Nous disposons d’un formidable exemple de la force d’adhésion que conserve, par delà tous les antagonismes politiques, la mémoire de la lutte et des souffrances communes qui en sont résulté. On a déjà dit que la commémoration en règle générale, mais également tout ce qui affère à l’expression de la mémoire de la Résistance (on se souvient que tous étaient unis pour réclamer des autorités l’érection d’un monument grenoblois aux Morts de la Résistance ; cf. supra , « la Pierre et les murs ») permet de resserrer les rangs. Mais on a souligné également que parfois, le fossé est tellement large entre certains qu’il paraît improbable qu’on puisse un jour rapprocher ceux qui campent de chaque côté.

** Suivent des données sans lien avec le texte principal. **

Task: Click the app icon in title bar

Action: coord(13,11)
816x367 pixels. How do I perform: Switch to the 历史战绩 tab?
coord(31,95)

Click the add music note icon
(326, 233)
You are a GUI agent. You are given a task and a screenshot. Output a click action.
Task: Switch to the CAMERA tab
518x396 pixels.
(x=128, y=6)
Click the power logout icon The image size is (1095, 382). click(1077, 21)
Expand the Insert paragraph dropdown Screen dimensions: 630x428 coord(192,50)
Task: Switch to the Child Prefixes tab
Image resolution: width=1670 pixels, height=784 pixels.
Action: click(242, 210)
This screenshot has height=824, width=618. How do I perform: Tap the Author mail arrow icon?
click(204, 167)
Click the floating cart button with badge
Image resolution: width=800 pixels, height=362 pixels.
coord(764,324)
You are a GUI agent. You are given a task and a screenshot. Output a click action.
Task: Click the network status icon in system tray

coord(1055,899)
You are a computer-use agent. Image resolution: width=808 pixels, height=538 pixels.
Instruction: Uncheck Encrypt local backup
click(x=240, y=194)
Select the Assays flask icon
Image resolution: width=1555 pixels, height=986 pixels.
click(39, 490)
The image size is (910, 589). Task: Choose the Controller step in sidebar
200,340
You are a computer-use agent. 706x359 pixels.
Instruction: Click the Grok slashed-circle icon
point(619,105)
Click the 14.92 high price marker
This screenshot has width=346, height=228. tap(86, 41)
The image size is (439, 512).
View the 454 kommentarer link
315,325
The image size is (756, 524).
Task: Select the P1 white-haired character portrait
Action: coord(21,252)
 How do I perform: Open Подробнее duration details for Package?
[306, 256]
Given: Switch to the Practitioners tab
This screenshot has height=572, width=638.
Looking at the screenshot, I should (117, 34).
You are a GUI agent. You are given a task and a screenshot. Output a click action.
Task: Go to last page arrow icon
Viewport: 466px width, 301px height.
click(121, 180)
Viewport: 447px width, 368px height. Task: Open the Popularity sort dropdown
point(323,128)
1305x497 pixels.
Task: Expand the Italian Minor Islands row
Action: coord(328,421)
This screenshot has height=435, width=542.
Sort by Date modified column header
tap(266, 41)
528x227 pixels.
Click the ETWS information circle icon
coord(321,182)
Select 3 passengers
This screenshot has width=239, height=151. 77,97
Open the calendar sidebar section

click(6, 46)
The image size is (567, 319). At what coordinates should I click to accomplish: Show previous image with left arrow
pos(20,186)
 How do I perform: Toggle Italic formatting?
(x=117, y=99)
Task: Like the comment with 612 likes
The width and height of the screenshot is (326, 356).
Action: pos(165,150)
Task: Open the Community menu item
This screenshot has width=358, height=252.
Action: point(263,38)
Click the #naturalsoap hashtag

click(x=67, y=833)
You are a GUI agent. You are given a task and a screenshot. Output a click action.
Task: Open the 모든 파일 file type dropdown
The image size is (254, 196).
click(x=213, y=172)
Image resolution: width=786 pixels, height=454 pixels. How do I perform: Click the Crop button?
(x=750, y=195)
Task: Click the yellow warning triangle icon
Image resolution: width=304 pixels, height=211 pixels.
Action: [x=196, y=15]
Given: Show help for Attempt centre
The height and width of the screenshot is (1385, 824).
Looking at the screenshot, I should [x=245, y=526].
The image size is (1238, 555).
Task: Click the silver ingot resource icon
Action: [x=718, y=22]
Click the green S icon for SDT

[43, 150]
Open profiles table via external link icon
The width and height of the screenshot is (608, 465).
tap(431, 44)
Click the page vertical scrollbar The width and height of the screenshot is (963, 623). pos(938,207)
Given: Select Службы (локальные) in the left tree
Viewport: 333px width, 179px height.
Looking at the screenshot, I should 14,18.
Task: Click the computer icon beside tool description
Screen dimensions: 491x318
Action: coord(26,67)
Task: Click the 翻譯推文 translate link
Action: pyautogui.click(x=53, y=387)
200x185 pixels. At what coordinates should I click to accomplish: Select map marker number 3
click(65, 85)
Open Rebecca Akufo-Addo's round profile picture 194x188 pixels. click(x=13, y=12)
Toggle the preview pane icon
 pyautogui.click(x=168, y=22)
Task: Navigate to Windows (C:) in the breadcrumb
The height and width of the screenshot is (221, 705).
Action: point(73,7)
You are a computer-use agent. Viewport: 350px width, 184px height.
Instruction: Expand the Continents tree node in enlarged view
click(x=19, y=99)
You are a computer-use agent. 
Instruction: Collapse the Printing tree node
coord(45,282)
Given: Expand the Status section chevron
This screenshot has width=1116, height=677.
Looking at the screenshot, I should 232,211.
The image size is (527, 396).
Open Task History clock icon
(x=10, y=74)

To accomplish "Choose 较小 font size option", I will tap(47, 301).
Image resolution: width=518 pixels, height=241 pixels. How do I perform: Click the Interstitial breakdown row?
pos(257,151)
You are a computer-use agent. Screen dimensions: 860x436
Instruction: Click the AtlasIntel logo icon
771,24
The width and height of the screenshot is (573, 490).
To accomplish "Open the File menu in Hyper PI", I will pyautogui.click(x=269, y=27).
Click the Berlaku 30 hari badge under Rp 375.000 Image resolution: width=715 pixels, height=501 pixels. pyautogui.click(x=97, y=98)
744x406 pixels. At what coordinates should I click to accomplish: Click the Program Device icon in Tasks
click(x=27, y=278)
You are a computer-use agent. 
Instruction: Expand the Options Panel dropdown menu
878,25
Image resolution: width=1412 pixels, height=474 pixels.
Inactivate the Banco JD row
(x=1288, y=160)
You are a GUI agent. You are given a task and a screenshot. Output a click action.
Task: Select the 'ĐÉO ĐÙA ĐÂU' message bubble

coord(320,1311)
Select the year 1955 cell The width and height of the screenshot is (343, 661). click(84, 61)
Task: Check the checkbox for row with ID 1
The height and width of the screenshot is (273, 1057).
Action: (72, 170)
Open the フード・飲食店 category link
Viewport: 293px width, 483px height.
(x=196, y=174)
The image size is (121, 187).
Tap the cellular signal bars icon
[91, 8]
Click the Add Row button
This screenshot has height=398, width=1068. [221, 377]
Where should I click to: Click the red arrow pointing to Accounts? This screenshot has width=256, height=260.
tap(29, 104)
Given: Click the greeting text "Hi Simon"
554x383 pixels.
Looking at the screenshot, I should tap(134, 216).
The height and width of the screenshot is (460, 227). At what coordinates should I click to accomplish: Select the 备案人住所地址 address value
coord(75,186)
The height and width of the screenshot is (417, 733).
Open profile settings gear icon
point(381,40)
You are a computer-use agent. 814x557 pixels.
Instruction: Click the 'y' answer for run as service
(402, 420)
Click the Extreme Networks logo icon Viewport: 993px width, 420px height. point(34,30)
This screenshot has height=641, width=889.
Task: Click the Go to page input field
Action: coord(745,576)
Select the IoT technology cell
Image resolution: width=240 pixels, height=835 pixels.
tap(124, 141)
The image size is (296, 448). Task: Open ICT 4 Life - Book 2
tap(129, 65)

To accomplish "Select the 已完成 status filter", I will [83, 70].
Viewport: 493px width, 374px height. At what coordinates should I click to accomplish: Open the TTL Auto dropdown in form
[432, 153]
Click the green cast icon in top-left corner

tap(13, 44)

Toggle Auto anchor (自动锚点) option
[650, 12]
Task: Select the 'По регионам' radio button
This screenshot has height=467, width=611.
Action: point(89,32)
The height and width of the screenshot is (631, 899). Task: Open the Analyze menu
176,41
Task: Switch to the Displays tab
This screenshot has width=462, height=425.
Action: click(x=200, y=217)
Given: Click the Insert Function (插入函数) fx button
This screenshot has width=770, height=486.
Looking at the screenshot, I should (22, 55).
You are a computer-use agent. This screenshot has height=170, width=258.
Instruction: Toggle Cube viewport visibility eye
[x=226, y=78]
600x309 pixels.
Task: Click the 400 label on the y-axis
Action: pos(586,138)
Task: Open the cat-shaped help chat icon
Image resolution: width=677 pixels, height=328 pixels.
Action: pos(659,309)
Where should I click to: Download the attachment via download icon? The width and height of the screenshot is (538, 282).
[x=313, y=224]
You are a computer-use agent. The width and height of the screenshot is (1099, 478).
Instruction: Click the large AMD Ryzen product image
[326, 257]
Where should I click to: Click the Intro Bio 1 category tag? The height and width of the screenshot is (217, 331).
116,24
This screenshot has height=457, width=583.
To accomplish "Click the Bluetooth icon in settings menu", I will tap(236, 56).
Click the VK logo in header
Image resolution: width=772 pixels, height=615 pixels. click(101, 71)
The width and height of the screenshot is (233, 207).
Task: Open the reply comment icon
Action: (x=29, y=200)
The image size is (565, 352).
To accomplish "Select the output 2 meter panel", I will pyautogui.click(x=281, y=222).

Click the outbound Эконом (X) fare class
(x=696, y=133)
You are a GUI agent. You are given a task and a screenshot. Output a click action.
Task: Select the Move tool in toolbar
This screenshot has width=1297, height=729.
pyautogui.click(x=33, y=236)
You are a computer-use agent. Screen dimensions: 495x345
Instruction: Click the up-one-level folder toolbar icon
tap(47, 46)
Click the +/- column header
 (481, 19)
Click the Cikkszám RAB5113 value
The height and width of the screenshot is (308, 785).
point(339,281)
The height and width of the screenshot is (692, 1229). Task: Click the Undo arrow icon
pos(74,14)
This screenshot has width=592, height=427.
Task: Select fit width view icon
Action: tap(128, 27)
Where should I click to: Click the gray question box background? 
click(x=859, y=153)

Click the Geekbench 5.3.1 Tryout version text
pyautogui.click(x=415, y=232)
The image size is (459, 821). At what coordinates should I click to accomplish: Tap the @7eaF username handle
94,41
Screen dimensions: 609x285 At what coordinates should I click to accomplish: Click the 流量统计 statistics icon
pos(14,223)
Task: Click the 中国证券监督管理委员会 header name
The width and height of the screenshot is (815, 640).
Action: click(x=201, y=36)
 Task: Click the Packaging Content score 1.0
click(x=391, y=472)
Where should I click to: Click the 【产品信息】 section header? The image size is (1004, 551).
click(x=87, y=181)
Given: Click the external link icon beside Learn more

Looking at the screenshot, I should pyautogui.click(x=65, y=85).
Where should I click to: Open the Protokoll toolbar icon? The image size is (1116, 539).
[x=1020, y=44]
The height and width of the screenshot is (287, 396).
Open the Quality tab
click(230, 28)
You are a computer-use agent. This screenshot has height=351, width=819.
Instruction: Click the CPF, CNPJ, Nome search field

Ainsi donc de la haine farouche que se vouent, à partir de 1949, les déportés de la FNDIRP et ceux de l’UNADIF : ceux-là paraissent définitivement irréconciliables.

Il leur faudra en fait quinze ans. Cette décennie et demie, c’est en effet exactement le temps que mettront à se retrouver les déportés grenoblois. Surpris, à la veille de la « Journée nationale de la Déportation » d’avril 1964, le préfet Doublet reçoit une note d’information qui lui communique que ‘ « pour la première fois depuis leur constitution l’UNADIF et la FNDIRP de l’Isère ne manifestent aucune hostilité l’une envers l’autre, et les bons rapports qu’elles entretiennent depuis leur congrès respectif, se sont exprimés publiquement par l’élaboration et la signature d’un appel commun à participer aux cérémonies officielles du 26 avril 1964 à Grenoble ’ ‘ 1418 ’ ‘  » ’. Le texte de cet appel, qui parle du « dernier carrés des rescapés », dans sa simplicité même, est d’ailleurs assez beau 1419 .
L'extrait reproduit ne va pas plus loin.